* **Problem details**: Would you reproduce every record exactly, leaving out the pictures?

* **Given records**:
[Start of Attachment]

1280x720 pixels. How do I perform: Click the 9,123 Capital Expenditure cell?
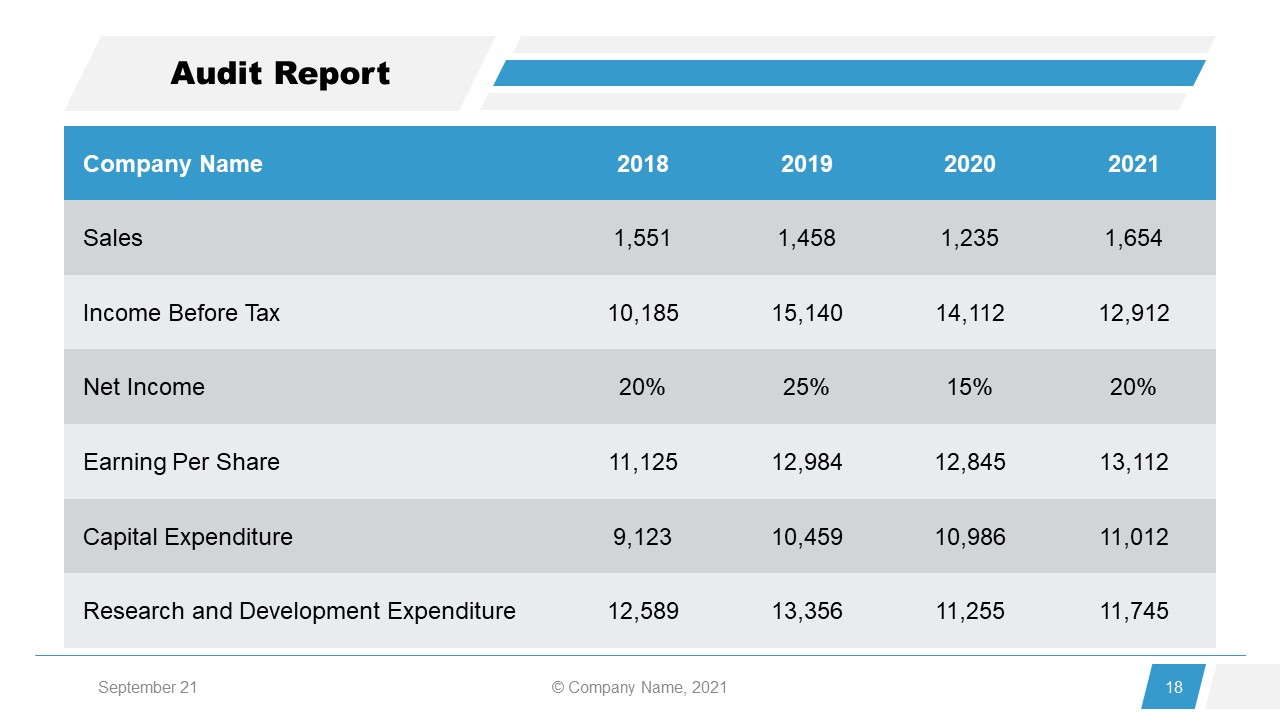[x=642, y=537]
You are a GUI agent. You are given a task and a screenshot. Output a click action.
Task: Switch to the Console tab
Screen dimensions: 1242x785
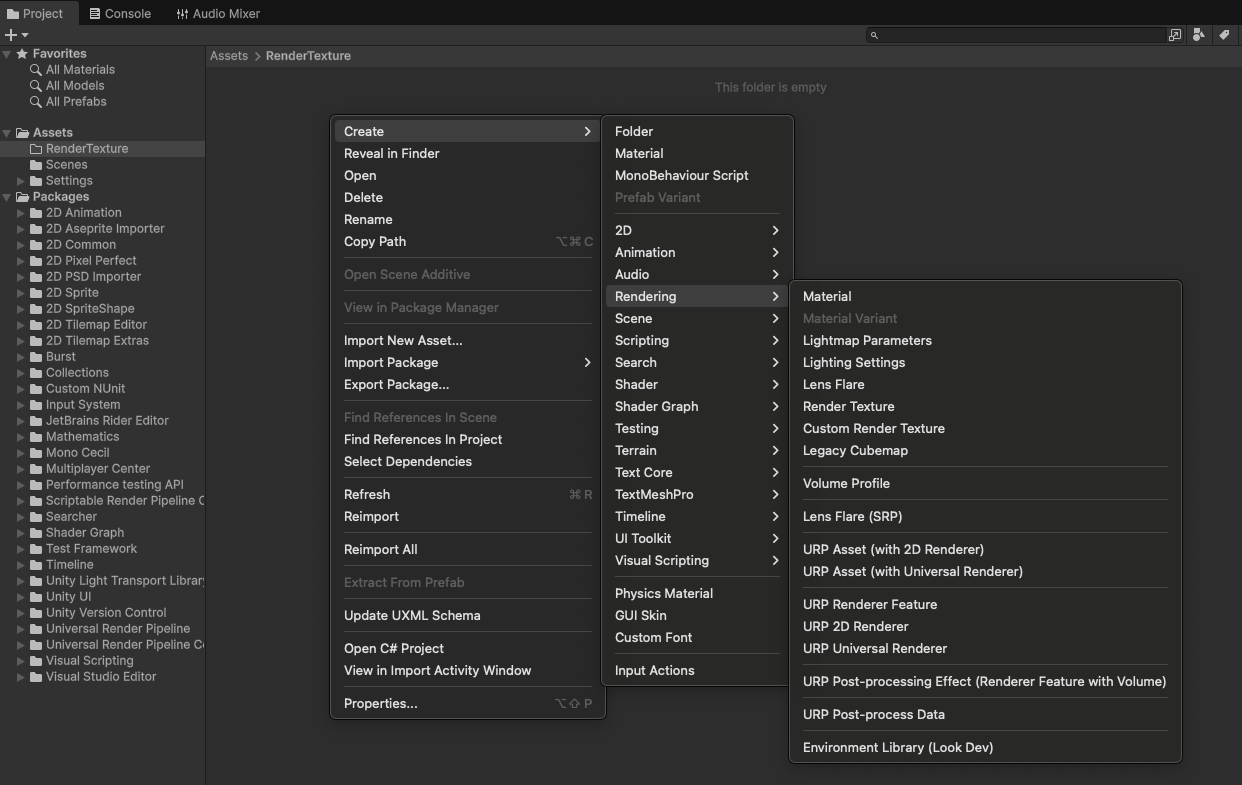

[End of Attachment]

* **Output**:
1280x720 pixels. How do I perform: Click the 9,123 Capital Expenditure cell?
[x=642, y=537]
You are a GUI agent. You are given a task and a screenshot. Output a click action.
Task: Switch to the Console tab
Screen dimensions: 1242x785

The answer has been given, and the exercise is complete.